- **PROBLEM REQUIREMENTS**: Reproduce the records verbatim, starting at their first line and ending with the line that contains "tap(1453, 173)", with both of those lines included.

[Element and text location data]
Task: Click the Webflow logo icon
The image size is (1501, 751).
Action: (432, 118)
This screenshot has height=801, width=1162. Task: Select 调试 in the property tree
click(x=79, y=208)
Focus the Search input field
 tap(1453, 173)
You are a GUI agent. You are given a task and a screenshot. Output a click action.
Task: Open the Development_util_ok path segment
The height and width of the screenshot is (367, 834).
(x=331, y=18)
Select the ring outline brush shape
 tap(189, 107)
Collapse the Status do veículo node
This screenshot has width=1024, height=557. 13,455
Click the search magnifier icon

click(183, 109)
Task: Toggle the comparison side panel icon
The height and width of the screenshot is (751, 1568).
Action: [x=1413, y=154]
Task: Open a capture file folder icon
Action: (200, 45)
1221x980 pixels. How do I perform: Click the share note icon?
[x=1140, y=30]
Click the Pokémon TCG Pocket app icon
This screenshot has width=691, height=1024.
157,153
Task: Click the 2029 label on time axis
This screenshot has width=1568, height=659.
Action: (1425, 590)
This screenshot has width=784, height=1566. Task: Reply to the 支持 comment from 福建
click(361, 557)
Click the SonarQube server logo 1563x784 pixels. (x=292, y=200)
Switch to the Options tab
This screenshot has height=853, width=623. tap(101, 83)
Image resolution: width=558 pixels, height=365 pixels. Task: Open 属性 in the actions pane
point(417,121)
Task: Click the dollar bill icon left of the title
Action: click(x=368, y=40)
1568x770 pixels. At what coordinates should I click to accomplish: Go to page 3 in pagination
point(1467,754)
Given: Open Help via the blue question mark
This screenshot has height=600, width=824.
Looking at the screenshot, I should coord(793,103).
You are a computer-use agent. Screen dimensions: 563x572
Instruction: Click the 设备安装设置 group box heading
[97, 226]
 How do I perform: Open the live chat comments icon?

- **WRITTEN RESPONSE**:
Task: Click the Webflow logo icon
The image size is (1501, 751).
Action: (432, 118)
This screenshot has height=801, width=1162. Task: Select 调试 in the property tree
click(x=79, y=208)
Focus the Search input field
 tap(1453, 173)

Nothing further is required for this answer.